▶ **ТЕКСТ ДОКУМЕНТА**:
+ + + +
Я говорю это производственной даме, она начинает хохотать, а потом убегает. Зато я остаюсь с Алексеем Федоровичем на проводе. Он мне говорит: «Ты что же это, уважаемая? Совсем ничего не соображаешь?» Я бормочу, что ни одного текста в редакции нет, а тут еще какая-то Германия. А Лосев говорит: «Ну, уважаемая, у тебя совсем мозги отшибло!» Слово «уважаемый» было у Лосева ругательное; он говорил, что в письмах надо писать «многоуважаемый», а просто «уважаемый» — это как-то обидно.

Конечно, для других людей и ситуаций были у Алексея Федоровича и другие слова. Как-то я пришла вечером на Арбат по делам и среди прочего сообщила, что наш главный редактор Федор Дмитриевич Кондратенко опять чего-то то ли не пускает, то ли не дает. Старик говорит: «Он же мне обещал!» Потом мы стали пить чай втроем и все разговаривали с Азой Алибековной о каких-то посторонних вещах. И вдруг такой диалог.

— Федор — сволочь! — сказал в сердцах Алексей Федорович совершенно неожиданно и не к разговору.

— Что это вы, Алексей Федорович, ругаетесь? И при всех! — спросила Аза Алибековна.

— Здесь никого нет, мы одни.

— Но мы же дамы! — обиженно воскликнула Аза Алибековна.

— Извините, — мрачно сказал Алексей Федорович и весь вечер молчал. И было бы все это, конечно, смешно, когда бы не было так грустно.

Довелось мне увидеть и более тяжелую картину, которая врезалась мне в сердце, в память на всю жизнь каждой деталью, каждым словом.
+ + + +
▶ **ИСХОДНЫЕ МАТЕРИАЛЫ**:
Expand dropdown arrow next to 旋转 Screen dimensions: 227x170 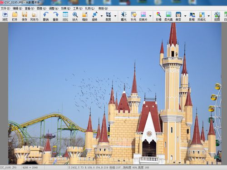coord(102,16)
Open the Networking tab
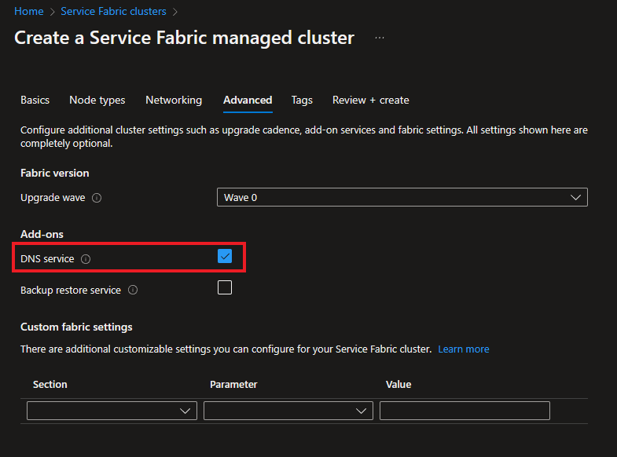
+ + + +
▶ **ЗАДАНИЯ**:
- 1) Определите, согласуются ли с текстом документа утверждения ниже. Для каждого ответьте «да» или «нет» и приведите решающие слова текста в точной цитате.
(a) Лосев считал, что простое обращение «уважаемый» в письмах звучит обидно.
(b) Вечером на Арбате чай пили вчетвером.
(c) После замечания Азы Алибековны Алексей Федорович как ни в чем не бывало продолжил разговор.
- 2) Выпишите из текста документа без изменений отрывок, который начинается словами «Конечно, для других» и продолжается до слов «спросила Аза Алибековна.» включительно.

▶ **ОТВЕТЫ**:
- 1)
(a) Да: «он говорил, что в письмах надо писать «многоуважаемый», а просто «уважаемый» — это как-то обидно».
(b) Нет: «Потом мы стали пить чай втроем».
(c) Нет: «— Извините, — мрачно сказал Алексей Федорович и весь вечер молчал».

- 2)
Конечно, для других людей и ситуаций были у Алексея Федоровича и другие слова. Как-то я пришла вечером на Арбат по делам и среди прочего сообщила, что наш главный редактор Федор Дмитриевич Кондратенко опять чего-то то ли не пускает, то ли не дает. Старик говорит: «Он же мне обещал!» Потом мы стали пить чай втроем и все разговаривали с Азой Алибековной о каких-то посторонних вещах. И вдруг такой диалог.

— Федор — сволочь! — сказал в сердцах Алексей Федорович совершенно неожиданно и не к разговору.

— Что это вы, Алексей Федорович, ругаетесь? И при всех! — спросила Аза Алибековна.